Digital News Weekly Roundup: March 8th

News, updates, new takes on trending subjects and things get a little meta! Here are 5 happenings and some think pieces that you should dig into right now. 

Spotify Files to Go Public

Big moment in the music tech world as darling Spotify prepares to be listed on the NYSC. After years of haters questioning its business model, Spotify has incrusted itself across the world and counts over 71 million paying subscribers. Now it plans to see what the market really has to say.

Spotify is not going to ring any bells with an IPO, it’s going to take an alterantive route called a “direct listing.” This is probably because of the tightrope it has to walk between delivering an amazing customer experience (all the music all the time everywhere? Fuck yeah!) and not earning too much money – that’s right, not earning too much money. The minute that Spotify is seen as profiting too aggressively off the backs of starving artists, well, the labels are going to demand even more money.

Spotify is hands down the best thing that has come from connectivity for me. I still remember the day when my friend Tim showed me the beta 7 years ago at his apartment in Hoboken. It was a sunny day. The sun has been shining in my ears ever since. Way to go Spotify!

Big Data is Great, but Don’t Forget About Small Data

The rising importance of big data – both in terms of data collection and our ability to process ever-larger data sets – is impossible to ignore. Big data promises to provide never-before-seen insights and find breakthroughs anywhere that it can be applied. A lot of it is hype but a lot of it is true.

Big data can segment populations and compare seemingly independent information to find causal relationships that can be exploited by businesses. But Liz Luckett argues that there is a missing link. She calls it small data.

Small data are intangibles in the sense that they don’t fit into the cases of big data. As an example she cites credit scores that are a culmination of data that works well when people have a normal job with payment histories. What about people who have varied work and are often payed in cash irregularly? This is small data, and it has an outsized effect on low-income populations who are less integrated into the systems that make up big data. It’s hard to collect, highly individual, but a crucial piece of the social pie.

The question about small data get even more pertinent when the scope includes developing nations where data collection has been more or less non-existant throughout recent history. The Social Entrepreneur’s Fund where she works is focused on bridging this gap and invests in companies that focus on small data. A fascinating take on the problematic reality of the promise of big data.

Instagam to Add Calling? Well, It’s Already Built in to the App

Would you call someone on Instagram? You might soon get the chance. Developers have unearthed some code in the Instagram app that has a video and audio calling option that is hidden in the app.

Isn’t your phone for calling already? That might be so, but in the constant battle for user minutes, Instagram wants to steal some time away from Facetime, Whatsapp, or Viber. Considering the success of Instagram stories and the roll out of Instagram Live, it isn’t much of a leap to imagine being able to connect with one or many people in a live video chat. You could play with the filters, send fun GIF messages, and draw on the screen all while talking to your friends.

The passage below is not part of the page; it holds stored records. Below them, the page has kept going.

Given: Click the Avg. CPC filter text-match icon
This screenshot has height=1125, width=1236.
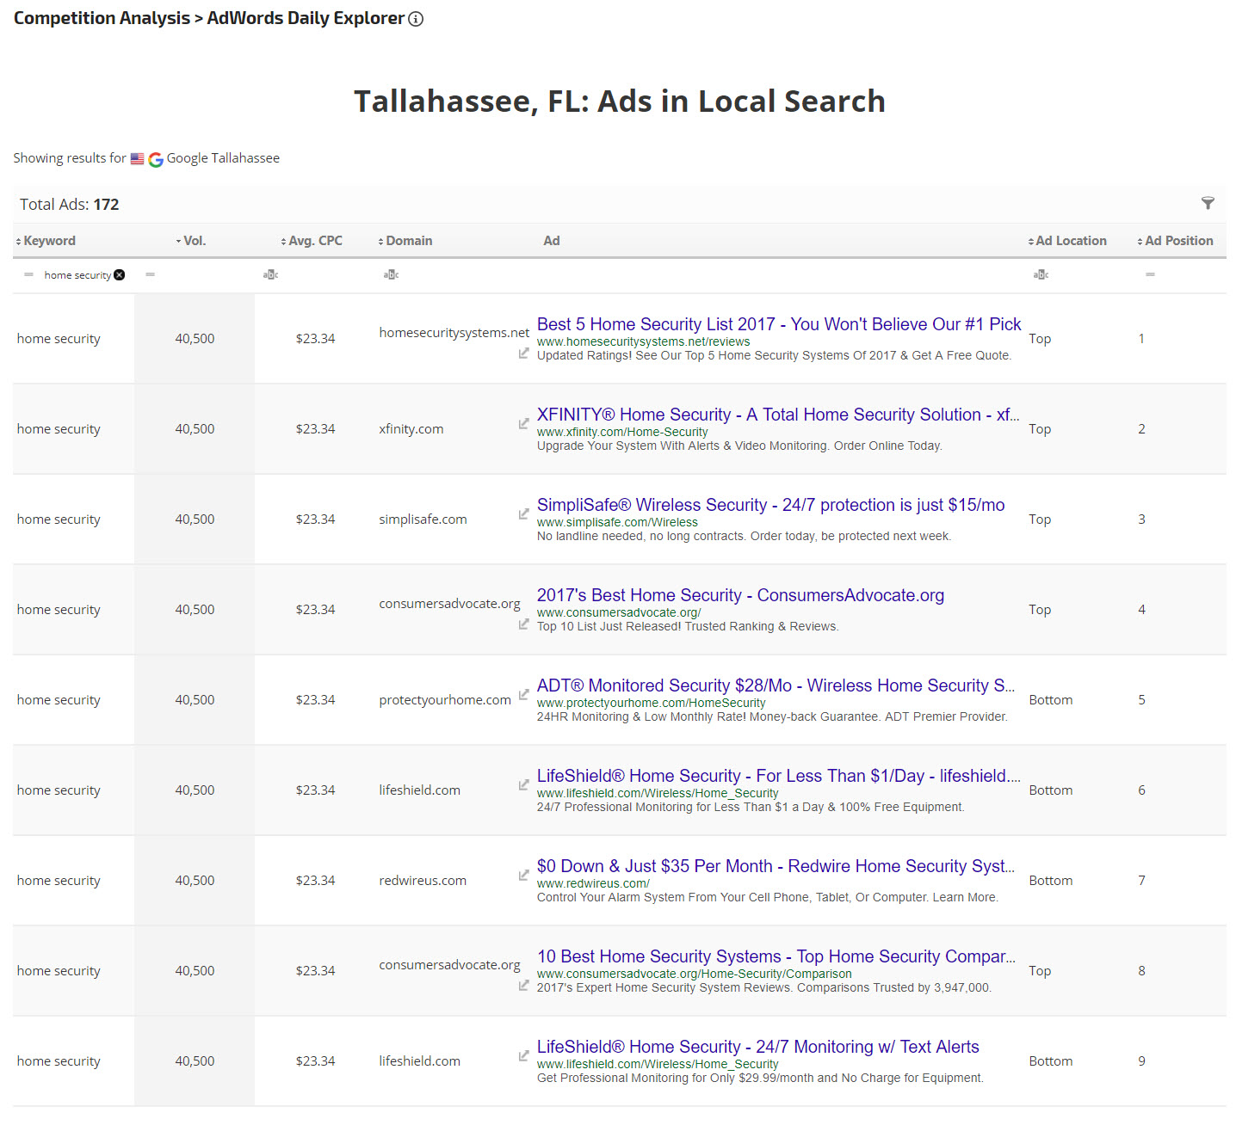Looking at the screenshot, I should tap(270, 275).
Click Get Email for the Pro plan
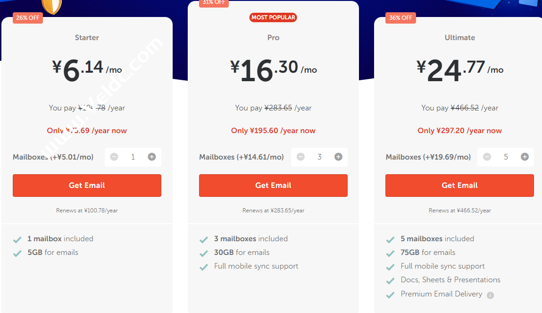The height and width of the screenshot is (313, 542). pos(273,185)
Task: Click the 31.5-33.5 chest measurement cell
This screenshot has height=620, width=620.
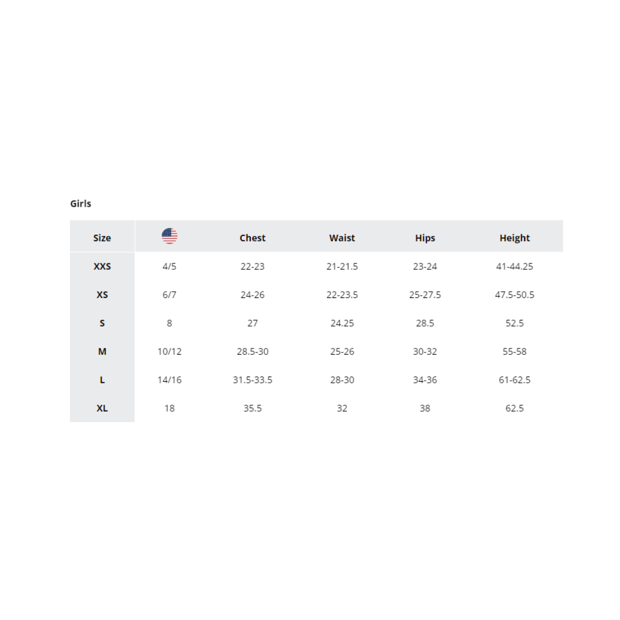Action: pos(253,379)
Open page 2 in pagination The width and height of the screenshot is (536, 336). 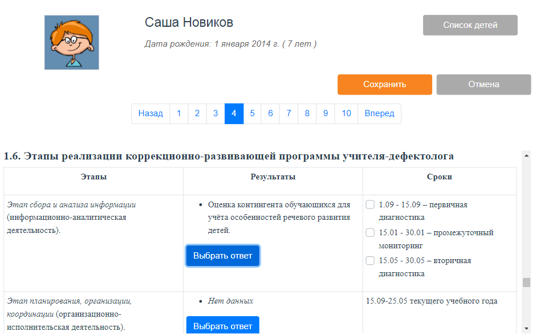(x=197, y=113)
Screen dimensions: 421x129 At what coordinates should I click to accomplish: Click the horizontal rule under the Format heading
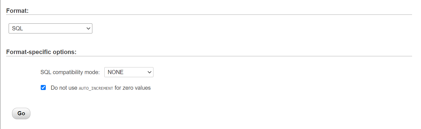[209, 14]
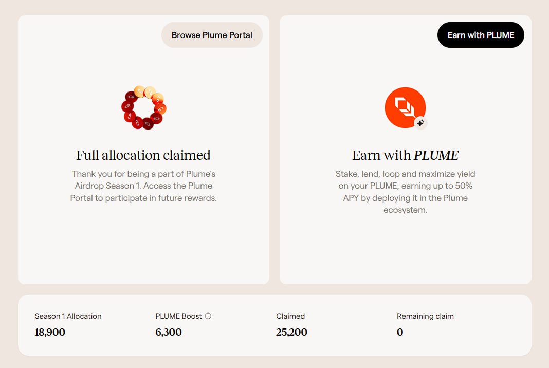Click the Claimed label
Screen dimensions: 549x368
click(x=290, y=316)
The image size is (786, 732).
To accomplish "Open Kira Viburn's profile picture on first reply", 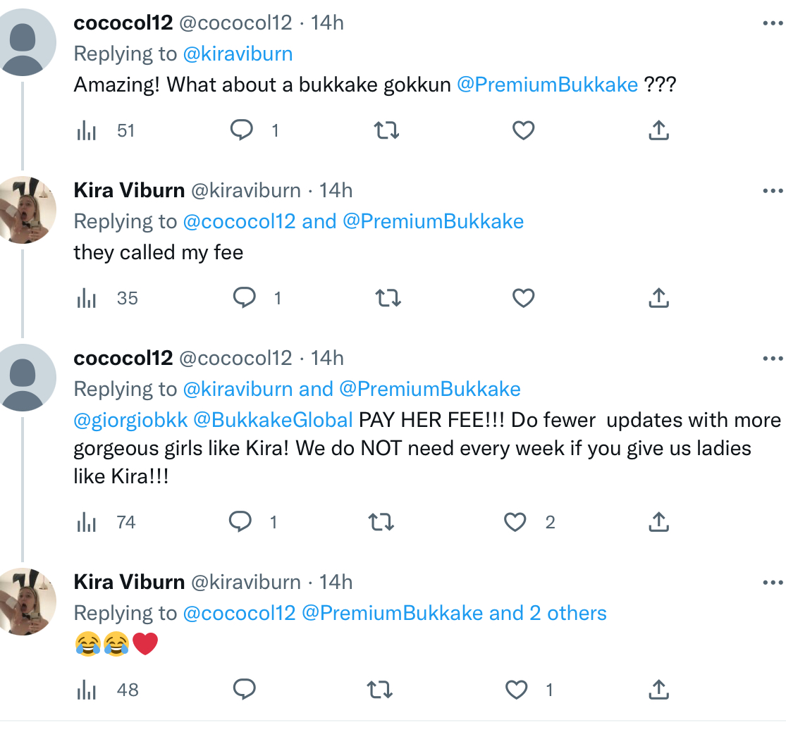I will tap(28, 210).
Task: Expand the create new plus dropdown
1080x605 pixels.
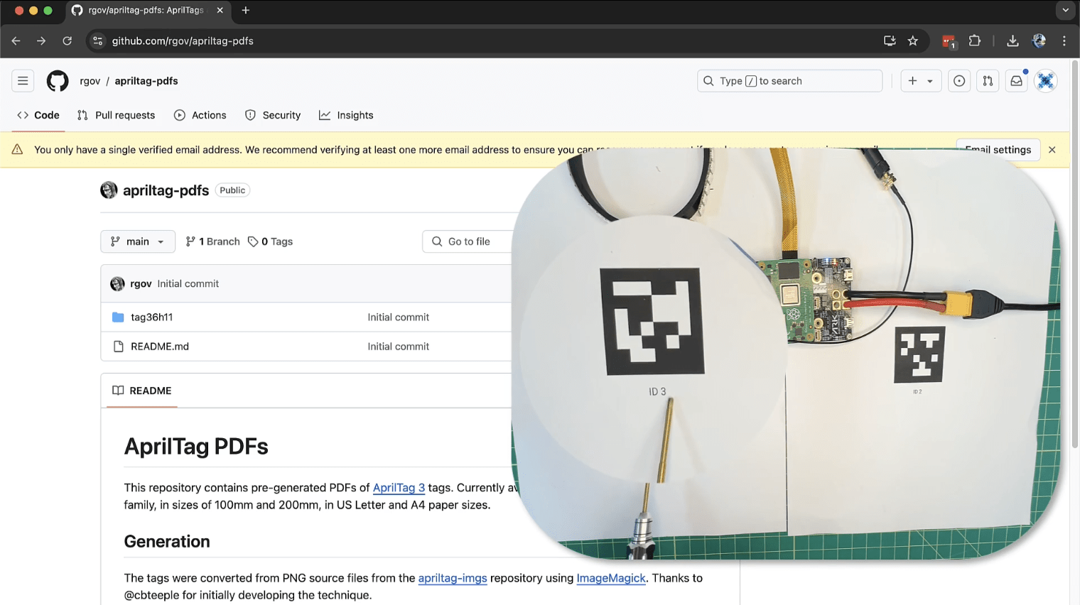Action: tap(920, 81)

My last prediction that Instagram stories would degrade the Instagram experience was off the mark, so I’m going to withhold judgement here until we see if it gets launched.

Where Do You End and Your Smartphone Begin?

Going to get a little metaphysical here but it’s a timely discussion to have. Considering how important our smartphones have become, and how deeply they are integrated into our lives, can a smartphone still be considered a mere object, or are they an extension of ourselves?

Hear me out. Our smartphones contain records of our activities, where we have been, what we have done and who we have interacted with. What’s another word for that? Oh yeah, memories. Our phones are certainly an extension of our cerebral capacities. Some philosophers argue that smartphones – and more particularly the way they help us with information – are a part of our conscience.

This brings a whole new set of ethical questions to the unlock the phone debate that pits tech companies against the government. A mindblowing read no matter which side of the debate you’re on.

Are You a Millenial?

If I had a dollar for every time I heard the word millenial during marketing meetings, I wouldn’t have to go to marketing meetings anymore. It’s the coveted demographic, the target that every brand wants to get in bed with. Win the millenials and you have won life.

Babyboomers, on the other hand, love to complain about millenials, how they have no work ethic, are morally loose, narcissistic, all of the arguments that every generation makes about the next generation since the ancient Greeks (and probably before).

Millenials don’t necessarily want to be classified as millenials, and that can be tricky since everyone seems to have a different definition of what a millenial is. The newer definition is that you are a millenial if you are between 21 or 37 years old in 2018. That should answer your question.